Musicbrainz have been looking at improving the performance of their search server. When search queries are sent to Musicbrainz they do not access the database, instead they access a Search Index that is built from the database and contains the information to be searched and allows full test search and other features not usually available from a database.
Currently Lucene is used, but is accessed using Python with as pylucene. In an attempt to boost performance a simplified version of the search code was developed using pure Java available from here, but this still didn't seem to be giving the required performance enhancements.
Ive tried some tuning mechanisms and code changes to see if I can make some improvements or at least get some benchmark figures.
The tests were performed on a MacBook Pro 2.66Ghz Core 2 Duo with 4GB of 1067 DDR3 RAM using OSX 10.5, So it is a good lab top but doesn't compare so well with a desktop of server. (I used a Macbook because it was 64bit so I could use 64 bit Java to address more than 2GB of memory whereas my Window PC is not, and I have no native linux desktop).
Summary of results:
Track OR query:Single Threaded test with insufficient memory, index on hard drive :1.91 query /sec
Track OR query:Single Threaded test with enough memory, index on hard drive :24.66 track query /sec
Track OR query:Best Multi Threaded test :43.96 queries /sec
Track query:Best Multi Threaded test :59.47 queries /sec
Release query:Threaded test :252.75 queries /sec
I created a test set of 10,011 track titles and 10,011 releases from the database, and I rebuilt the indexes with StopWords Filter removed to solve the stop words bug. I then created a test program to fire requests to the jetty (servlet searcher) from multiple threads, but I was getting inconsistent results and with Jetty not being the thing that was being tested I removed this from the equation.

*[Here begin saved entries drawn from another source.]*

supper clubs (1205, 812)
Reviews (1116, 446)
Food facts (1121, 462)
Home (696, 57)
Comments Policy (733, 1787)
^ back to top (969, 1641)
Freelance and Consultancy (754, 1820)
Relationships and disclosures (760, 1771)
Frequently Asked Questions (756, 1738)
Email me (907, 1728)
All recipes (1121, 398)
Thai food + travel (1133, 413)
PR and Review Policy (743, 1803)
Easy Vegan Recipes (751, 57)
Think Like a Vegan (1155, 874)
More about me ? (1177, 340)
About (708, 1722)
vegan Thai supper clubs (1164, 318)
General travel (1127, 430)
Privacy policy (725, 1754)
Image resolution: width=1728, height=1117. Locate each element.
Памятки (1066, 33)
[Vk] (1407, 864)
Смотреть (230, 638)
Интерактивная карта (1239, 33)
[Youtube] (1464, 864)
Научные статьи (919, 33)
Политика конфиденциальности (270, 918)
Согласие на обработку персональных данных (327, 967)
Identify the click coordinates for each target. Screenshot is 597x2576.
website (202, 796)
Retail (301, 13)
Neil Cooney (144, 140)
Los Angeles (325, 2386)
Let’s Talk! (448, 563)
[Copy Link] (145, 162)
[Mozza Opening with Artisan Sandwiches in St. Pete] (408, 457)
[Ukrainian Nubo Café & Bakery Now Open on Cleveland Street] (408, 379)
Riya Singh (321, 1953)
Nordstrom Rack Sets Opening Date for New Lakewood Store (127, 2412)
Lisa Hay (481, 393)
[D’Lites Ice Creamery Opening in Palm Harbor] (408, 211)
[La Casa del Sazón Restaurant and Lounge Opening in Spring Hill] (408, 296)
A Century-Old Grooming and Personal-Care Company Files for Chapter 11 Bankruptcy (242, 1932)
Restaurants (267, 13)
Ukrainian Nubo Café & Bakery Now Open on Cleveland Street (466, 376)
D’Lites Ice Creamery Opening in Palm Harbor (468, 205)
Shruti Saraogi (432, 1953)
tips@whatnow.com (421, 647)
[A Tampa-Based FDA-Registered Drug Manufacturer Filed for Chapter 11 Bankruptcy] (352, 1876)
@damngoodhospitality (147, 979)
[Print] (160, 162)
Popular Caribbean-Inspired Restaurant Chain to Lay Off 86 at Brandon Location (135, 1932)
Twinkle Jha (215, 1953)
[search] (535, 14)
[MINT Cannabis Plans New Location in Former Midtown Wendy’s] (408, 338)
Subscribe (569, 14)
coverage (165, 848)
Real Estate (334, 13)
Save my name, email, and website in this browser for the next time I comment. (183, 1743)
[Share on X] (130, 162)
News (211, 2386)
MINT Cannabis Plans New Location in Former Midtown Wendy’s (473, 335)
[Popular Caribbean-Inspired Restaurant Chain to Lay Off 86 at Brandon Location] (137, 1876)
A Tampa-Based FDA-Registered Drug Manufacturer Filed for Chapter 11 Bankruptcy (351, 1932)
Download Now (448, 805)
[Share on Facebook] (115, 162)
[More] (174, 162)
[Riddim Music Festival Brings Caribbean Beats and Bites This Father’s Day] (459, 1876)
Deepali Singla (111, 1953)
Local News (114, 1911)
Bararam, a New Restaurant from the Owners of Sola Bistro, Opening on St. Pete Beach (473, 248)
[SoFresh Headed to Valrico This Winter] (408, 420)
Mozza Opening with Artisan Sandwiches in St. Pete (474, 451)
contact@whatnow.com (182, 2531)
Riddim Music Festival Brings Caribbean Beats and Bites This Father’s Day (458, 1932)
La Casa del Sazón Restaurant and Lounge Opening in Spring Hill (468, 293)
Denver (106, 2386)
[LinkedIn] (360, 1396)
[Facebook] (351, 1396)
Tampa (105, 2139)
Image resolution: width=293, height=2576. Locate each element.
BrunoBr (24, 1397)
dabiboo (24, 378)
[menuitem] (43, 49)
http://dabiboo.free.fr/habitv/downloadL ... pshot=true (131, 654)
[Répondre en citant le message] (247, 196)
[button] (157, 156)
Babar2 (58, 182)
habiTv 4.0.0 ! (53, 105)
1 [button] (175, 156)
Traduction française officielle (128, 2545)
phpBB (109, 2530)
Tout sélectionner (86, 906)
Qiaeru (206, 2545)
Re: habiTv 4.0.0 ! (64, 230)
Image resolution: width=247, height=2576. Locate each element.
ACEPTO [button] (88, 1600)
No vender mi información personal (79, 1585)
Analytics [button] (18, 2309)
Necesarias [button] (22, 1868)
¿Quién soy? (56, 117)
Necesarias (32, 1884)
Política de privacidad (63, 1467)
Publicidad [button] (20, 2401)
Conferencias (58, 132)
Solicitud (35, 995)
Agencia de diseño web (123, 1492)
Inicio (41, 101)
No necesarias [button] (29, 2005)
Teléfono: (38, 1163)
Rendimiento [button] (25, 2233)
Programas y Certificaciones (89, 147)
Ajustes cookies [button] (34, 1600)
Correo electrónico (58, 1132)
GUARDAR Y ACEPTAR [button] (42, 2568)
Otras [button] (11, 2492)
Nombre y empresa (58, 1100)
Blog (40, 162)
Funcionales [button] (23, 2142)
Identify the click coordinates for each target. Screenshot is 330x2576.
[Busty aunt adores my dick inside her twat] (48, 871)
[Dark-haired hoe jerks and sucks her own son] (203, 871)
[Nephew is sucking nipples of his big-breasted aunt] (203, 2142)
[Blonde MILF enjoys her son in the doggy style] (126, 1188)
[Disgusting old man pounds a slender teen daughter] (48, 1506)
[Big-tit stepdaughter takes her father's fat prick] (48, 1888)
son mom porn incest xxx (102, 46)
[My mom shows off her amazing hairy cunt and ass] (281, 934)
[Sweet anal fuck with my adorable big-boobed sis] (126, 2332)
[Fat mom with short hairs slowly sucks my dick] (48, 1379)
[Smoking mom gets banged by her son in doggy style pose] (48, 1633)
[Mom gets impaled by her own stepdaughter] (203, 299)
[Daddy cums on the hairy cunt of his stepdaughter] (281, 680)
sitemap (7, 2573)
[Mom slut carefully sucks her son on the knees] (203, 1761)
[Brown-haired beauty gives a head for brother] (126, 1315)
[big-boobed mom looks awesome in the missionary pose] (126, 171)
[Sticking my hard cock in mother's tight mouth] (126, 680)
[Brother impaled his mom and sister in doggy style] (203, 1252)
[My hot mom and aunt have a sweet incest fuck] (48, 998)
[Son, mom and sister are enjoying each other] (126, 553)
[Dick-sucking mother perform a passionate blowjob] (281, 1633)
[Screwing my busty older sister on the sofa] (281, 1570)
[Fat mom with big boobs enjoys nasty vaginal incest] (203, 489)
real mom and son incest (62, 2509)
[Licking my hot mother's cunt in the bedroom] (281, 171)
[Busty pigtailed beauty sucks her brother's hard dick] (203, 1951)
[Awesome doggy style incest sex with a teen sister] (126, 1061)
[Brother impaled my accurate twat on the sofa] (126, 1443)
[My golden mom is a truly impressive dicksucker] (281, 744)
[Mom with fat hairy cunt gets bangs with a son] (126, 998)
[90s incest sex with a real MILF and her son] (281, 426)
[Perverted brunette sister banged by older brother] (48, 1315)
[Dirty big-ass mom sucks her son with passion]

I restarted by creating a test program that loaded pairs of track/release records into a queue, and then creating a number of threads to read the next pair of the queue and then send these directly to a Search class, this would perform the search and find the best hits and then return, the test results are for this setup. I found myself running a few tests, then making some more code changes to see if it made any difference, this is what I found:
Index Directory Location:
The macbook has a SSD drive, and external hard drive, and of course the index could also be loaded in memory. I expected loading the index into memory would give vastly superior performance but when I tried loading the Track Index (about 2.5 GB) the performance was terrible, I concluded that it must be swapping memory because of the memory required by the OS itself. I did some with the smaller Release Index as well, here the RAM Directory performed as well as the others but not any better. The SSD performed much better than the hard drive when I ran tests with insufficient memory, but when enough memory was allocated there was little difference between the two.
Memory allocated to JVM: With the default (of 64MB) it performed very badly on the hard drive, but when I increased it to 2GB there was a big improvement, but further adjustments (up and down) didn't make much difference. So it seems you need a reasonable but not ridiculous memory for decent results.
Code Improvements: Posted a few questions on the lucene mailing list and was given some optimizations for how the index is opened
new IndexSearcher(IndexReader.open(new NIODSDirectory(new File indexDir + "track_Index"),null),true)));
and on iterating through the results.
Opening using the index using this new method doubled the number of queries that could be processed by reducing contention on the index searcher, I haven't yet tried the iterating query improvements.
No of Threads:I ran tests using just a single thread at first then increased the number of threads to find the optimum throughput. With the code improvement in place I found you needed at least 30 threads for the best results , but additional threads didn't give further improvements. If the tests were performed on a Quad CPU or better I expect more threads would give more gains.
Query type:I tried an OR and a simple query against the track index
type=track&query=track:"trackname" OR release:"releasename"
type=track&query=track:"trackname"
Of course the OR query was slower , but not exponentially so - it was about 30% slower.
I then tried querying the release index, because it is much smaller the results were much better, with a 400% improvement in speed.
The full results are available here
and the amended zip of the code can be found here.